Rabbi Dr. Tzvi Hersh Weinreb
By RABBI DR. TZVI HERSH WEINREB
Parashat Balak – Numbers 22:2-25:9
Frustration. Disillusionment. But also insight and a lifelong intellectual perspective. That is how I would describe the experience I am about to share with you, dear reader.

It all started with Fyodor Dostoevsky, the famous 19th-century Russian novelist, author of “Crime and Punishment” and “The Brothers Karamazov,” and much more. His works were strangely not part of the curriculum of the high school I attended. I came to his writing on my own.

Then, I learned a bit about Dostoevsky’s background. I was stunned to discover that this perceptive, sensitive and gifted man was ... a vicious anti-Semite. I had great difficulty in reconciling the discrepancy between the art – sophisticated and empathic – and the author – full of primitive hatred, which I experienced as aimed at me. After all, my ancestors lived in the towns and villages he describes – and not long ago!

I experienced this disillusionment time and time again in subsequent years. In college, I became enamored with the philosophy of Martin Heidegger, who often was acclaimed as the greatest thinker of the 20th century. Then, I learned of his support for the Nazi regime, and I no longer could bring myself even to open his books.

This experience was repeated later in my education when I became familiar with the psychology of Carl Jung, only to discover his complicated relationship with Jews and Judaism, and his pro-Nazi sentiments.

What an exhaustive list of gifted men who possessed such talent when it came to humanity, yet who were so absurdly tainted by their active aversion to our people. It extends back to Martin Luther, persists through the music of Wagner and the history of Toynbee, and is not lacking for contemporary examples.

The list goes back even further, to this week’s Torah portion, Parashat Balak, and the extraordinary and fascinating man named Balaam. If there is one lesson to learn from this week’s narrative of Balaam and his encounter with the Jewish people, it is this: A person can be a universally acclaimed spiritual leader, and a gifted poet and orator with prophetic powers almost identical to those of Moses, and simultaneously be a vile anti-Semite, capable of genocidal schemes.

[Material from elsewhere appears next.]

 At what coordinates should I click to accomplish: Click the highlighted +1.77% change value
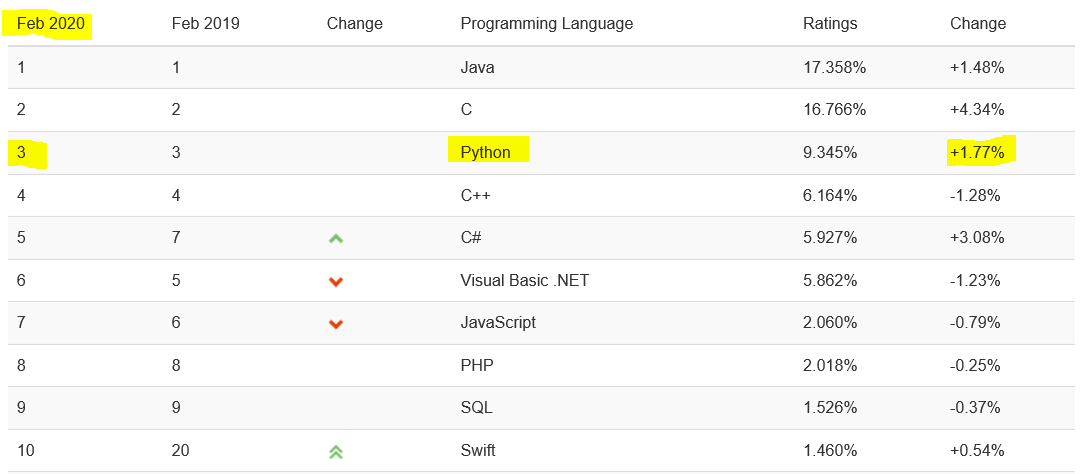coord(978,152)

Read this week’s parashah very carefully, for there is an essential message in it. The message is that we dare not assume that we need only fear anti-Semitism at the hands of maniacs, fanatics or ignoramuses. Quite the contrary! Sophisticated, educated and highly cultured individuals also can detest us and conspire to destroy us.

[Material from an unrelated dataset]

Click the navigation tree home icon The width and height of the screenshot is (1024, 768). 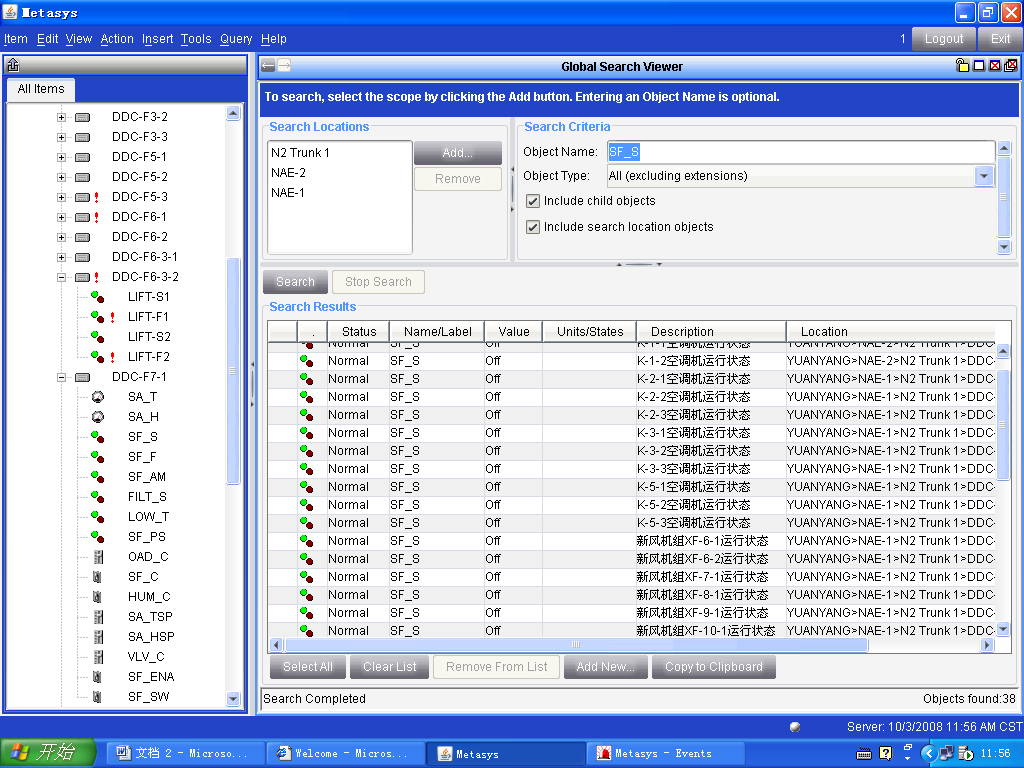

This is the lesson of the Holocaust. True, Adolf Hitler hardly was an intellectual or artistic giant. But, his evil genius lay in his ability to realize that the most advanced civilization in the history of the world eagerly would abide by his murderous vision. He knew how this was just the veneer of German art, literature, philosophy and, yes, religion.

In terms of this week’s Torah portion, he knew what Balak knew: That there are individuals with:

• Strong religious commitments: “I cannot go beyond the word of the L-rd my G-d to do anything small, or great” (Numbers 22:18).

•6A direct spiritual channel to the Divine: “And G-d came unto Balaam at night, and said unto him ...” (ibid. verse 20).

•6Inventive skills sufficient to create a phrase which we ourselves adopted to preface our daily prayers: “How goodly are thy tents, O Jacob ...” (Numbers 24:5).

But, in actuality, they are no more than “hired guns,” and beneath the façade of the “gentleman” lies the “agreement” to discriminate, persecute, murder and exterminate an entire people.

It is a difficult lesson to accept. But, our history long has established its deep-rooted veracity and its urgency, clearly based upon the story we read this Shabbat.